What little I know of life in Romania has been conveyed mainly by films until now. I have seen some splendid films including Four Months, Three Weeks and Two Days, and The Death of Mr. Lazarescu, which I thought about a lot when I was reading The Appointment. In the latter film, an old man is carted from hospital to hospital in the course of one night, getting sicker and sicker as doctors keep refusing to treat him and send him away. The plot line of The Appointment is not dissimilar. The main character (unnamed) is on a tram journey across town which lasts the course of the book. She has been “summoned” by the authorities for interrogation; this trip is just one of many already taken. The journey in the story allows for the character to reflect on her life while adding a kind of forward impetus to the narrative. We are keen to find out what will happen to her as we linger in the surreal and muddy waters of life under the Ceaucescu regime.
It’s a hard book to read. There is nothing desirable about her life and awful things happen to most characters. As occurs in toxic regimes (and this applies to workplaces as much as cultures and countries), people behave very badly toward one another when there is fear and scape-goating around. Or they drink to escape or have nihilistic or abusive sex. All of these elements pertain in this novel. I can’t say that I enjoyed reading it but it provides both a sense of truth, and some very fine writing. Take the following for example:
“The water squirted and gathered around the tree trunks in shallow pools, full of drowned ants. The earth drank slowly. Then Grandfather said You go out for a walk and the world opens up for you. And before you've even stretched your legs properly, it closes shut. From here to there it's just the farty splutter of a lantern. And they call that having lived. It's not worth the bother of putting on your shoes.” (p80)

__________

*WHAT YOU NEED TO DO:*
Sum up the review of The Appointment in two sentences. Nothing in the lines is needed for this.

*DATA SECTION:*
__________

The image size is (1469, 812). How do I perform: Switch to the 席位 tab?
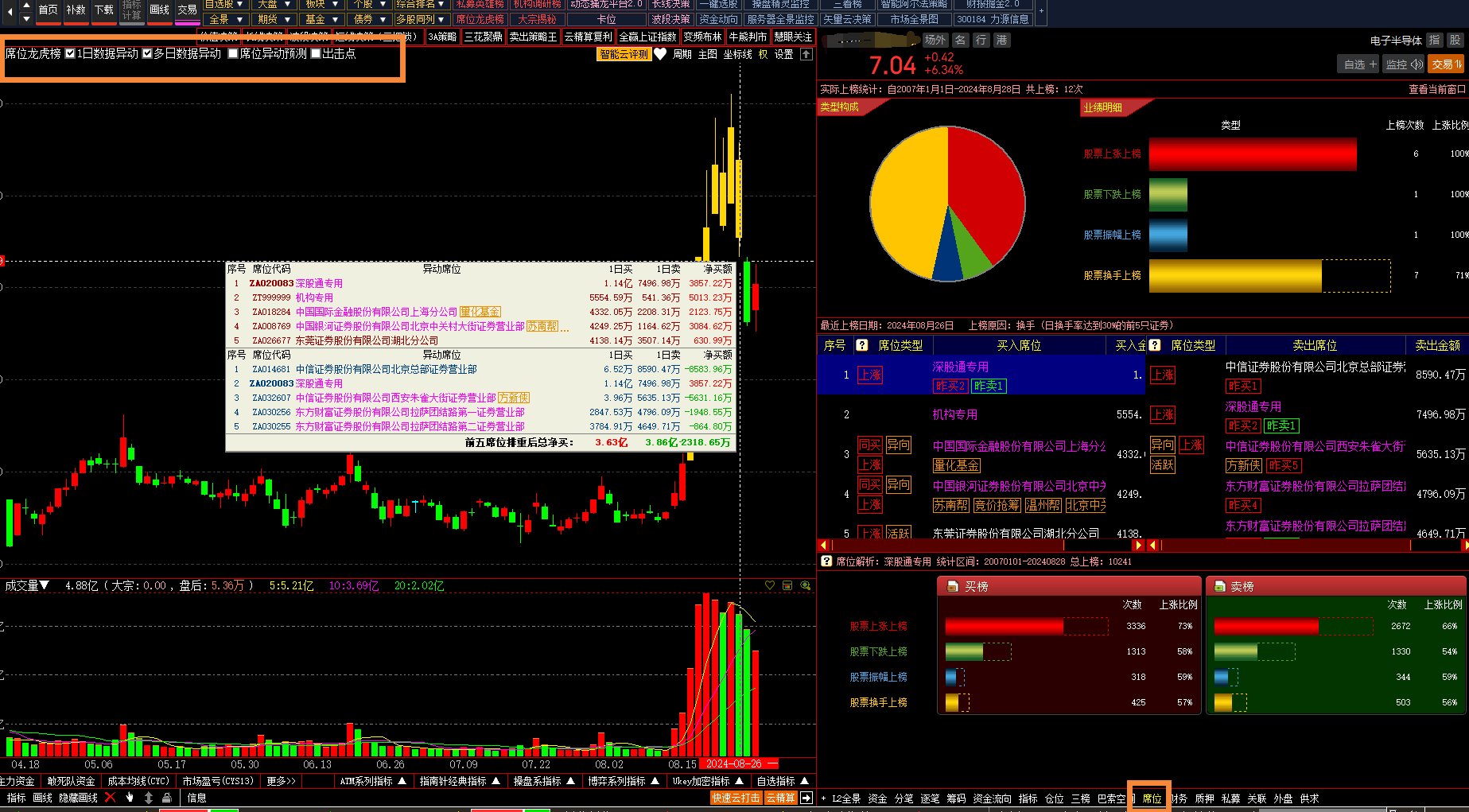click(x=1152, y=798)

__________

*PROBLEM SOLUTION:*
The Appointment follows an unnamed woman on a tram journey across town, on her way to one of many interrogations she has been summoned to by the authorities, and the trip lets her reflect on her life while moving the story forward. The reviewer calls it a hard book to read, full of fear, scapegoating, drinking and abusive sex, but finds in it a sense of truth and some very fine writing, quoting a passage as an example.